++++ DOCUMENTO
La Corte, in tale occasione, ha riconosciuto l’applicabilità della direttiva 2006/123/CE e del d.lgs. n. 59 del 2010 alle concessioni del demanio idrico.

L’art. 16 del d.lgs. n. 59 del 2010, quando l’attività deve essere contingentata a causa della scarsità delle risorse naturali, impone una procedura di evidenza pubblica per la scelta del concessionario e vieta la proroga automatica delle concessioni, nonché l’attribuzione di «vantaggi» al concessionario uscente.

Si tratta di disposizioni che favoriscono l’ingresso nel mercato di altri operatori economici e ostano all’introduzione di barriere tali da alterare la concorrenza tra imprenditori (sentenze n. 340, n. 233 e n. 180 del 2010), la cui efficacia non può venire paralizzata neppure transitoriamente, a causa dell’inerzia della Regione nell’approvazione del piano regionale di settore delle acque.
++++++++
▶ ISTRUZIONI
**1)** Ricopia dal documento sulle concessioni del demanio idrico il passo che si apre con le parole "La Corte, in" e si chiude con "del demanio idrico.".
**2)** Continua il documento sulle concessioni del demanio idrico partendo dopo la sua ultima frase.
++++ DATI FORNITI
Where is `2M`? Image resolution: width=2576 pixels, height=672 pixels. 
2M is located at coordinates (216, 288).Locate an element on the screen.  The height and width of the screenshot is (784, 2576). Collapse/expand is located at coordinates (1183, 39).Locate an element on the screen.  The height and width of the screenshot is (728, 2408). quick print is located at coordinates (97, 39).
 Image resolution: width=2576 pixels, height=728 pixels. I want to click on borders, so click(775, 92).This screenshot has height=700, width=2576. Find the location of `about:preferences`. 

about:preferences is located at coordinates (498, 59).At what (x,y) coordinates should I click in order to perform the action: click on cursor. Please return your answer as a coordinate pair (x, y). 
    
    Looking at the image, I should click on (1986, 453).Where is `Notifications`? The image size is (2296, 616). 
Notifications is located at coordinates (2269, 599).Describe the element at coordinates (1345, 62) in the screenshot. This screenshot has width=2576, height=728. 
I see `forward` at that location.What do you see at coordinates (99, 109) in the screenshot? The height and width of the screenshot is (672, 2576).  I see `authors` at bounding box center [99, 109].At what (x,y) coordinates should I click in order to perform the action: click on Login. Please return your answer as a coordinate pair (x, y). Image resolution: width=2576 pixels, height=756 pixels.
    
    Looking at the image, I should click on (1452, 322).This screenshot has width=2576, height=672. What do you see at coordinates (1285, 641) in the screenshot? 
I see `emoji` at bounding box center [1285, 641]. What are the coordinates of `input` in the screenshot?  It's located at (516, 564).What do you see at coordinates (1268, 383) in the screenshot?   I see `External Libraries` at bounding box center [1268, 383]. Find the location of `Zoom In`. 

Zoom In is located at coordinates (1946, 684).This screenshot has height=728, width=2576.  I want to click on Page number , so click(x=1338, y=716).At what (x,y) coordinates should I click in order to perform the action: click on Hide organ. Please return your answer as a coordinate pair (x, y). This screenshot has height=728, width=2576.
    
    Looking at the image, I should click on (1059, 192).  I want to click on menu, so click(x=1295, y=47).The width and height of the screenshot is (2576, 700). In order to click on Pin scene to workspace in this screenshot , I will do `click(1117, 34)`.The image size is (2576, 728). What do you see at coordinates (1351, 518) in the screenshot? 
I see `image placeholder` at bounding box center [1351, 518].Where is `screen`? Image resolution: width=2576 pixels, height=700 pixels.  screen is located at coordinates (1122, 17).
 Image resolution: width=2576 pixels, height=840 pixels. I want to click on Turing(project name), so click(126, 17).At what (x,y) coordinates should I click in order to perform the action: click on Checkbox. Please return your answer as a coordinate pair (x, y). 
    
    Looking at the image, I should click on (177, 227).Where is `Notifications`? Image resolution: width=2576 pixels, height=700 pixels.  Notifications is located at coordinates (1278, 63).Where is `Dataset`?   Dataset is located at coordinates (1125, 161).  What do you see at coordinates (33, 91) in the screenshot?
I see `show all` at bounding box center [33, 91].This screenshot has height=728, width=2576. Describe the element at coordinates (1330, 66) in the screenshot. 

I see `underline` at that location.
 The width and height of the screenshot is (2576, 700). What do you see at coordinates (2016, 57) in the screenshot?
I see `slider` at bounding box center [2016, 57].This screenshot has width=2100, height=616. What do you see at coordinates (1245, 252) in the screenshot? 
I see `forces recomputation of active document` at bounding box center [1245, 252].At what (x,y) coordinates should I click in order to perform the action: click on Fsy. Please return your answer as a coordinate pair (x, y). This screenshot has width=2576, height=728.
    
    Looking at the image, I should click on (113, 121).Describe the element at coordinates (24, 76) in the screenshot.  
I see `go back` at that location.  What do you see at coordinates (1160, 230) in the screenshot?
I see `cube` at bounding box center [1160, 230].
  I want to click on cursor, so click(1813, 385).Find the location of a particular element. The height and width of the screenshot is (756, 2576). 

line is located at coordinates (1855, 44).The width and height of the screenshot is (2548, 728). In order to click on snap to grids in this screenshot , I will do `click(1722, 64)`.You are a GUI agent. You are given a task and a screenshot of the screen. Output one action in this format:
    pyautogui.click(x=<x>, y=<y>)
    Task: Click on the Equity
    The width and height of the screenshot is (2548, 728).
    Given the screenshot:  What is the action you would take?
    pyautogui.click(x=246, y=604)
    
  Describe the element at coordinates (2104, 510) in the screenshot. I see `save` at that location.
++++++++
▶ SOLUZIONI DELL'ESERCIZIO
**1)**
La Corte, in tale occasione, ha riconosciuto l’applicabilità della direttiva 2006/123/CE e del d.lgs. n. 59 del 2010 alle concessioni del demanio idrico.

**2)**
Ne segue che l’automatica proroga delle concessioni termominerali disposta dalle norme impugnate, per un periodo di tempo peraltro considerevole e superiore a quanto strettamente necessario ai fini della definizione della gara pubblica, contrasta con tali regole, espressive del diritto dell’Unione e proprie della sfera di competenza esclusiva dello Stato in materia di tutela della concorrenza.

Questa Corte ha infatti già reputato illegittima, anche con riferimento all’art. 12 della direttiva 2006/123/CE, la proroga automatica delle concessioni del demanio marittimo (da ultimo, sentenza n. 171 del 2013), nonché quella delle concessioni idriche (sentenza n. 114 del 2012).

5.2.– L’art. 1, comma 108, della legge impugnata, stabilisce a quali condizioni possono essere avviate, ovvero proseguite, le attività oggetto dei precedenti commi 104 e 105.

Dal tenore del ricorso si evince chiaramente che oggetto di impugnazione è la sola lettera a) del comma 108, con la quale si consente l’esercizio della concessione, purché siano state avviate le procedure di valutazione di impatto ambientale e di valutazione di incidenza, e perciò anche prima che esse siano concluse favorevolmente.

Il ricorrente ritiene leso l’art. 117, primo comma e secondo comma, lettera s), Cost., quest’ultimo in materia di tutela dell’ambiente, perché, sia il diritto dell’Unione, sia l’art. 26, comma 5, del d.lgs. n. 152 del 2006, prevedono che la valutazione di impatto ambientale (VIA) abbia carattere preventivo rispetto all’inizio dell’attività, al pari di quanto è stabilito per la valutazione di incidenza ambientale (VINCA).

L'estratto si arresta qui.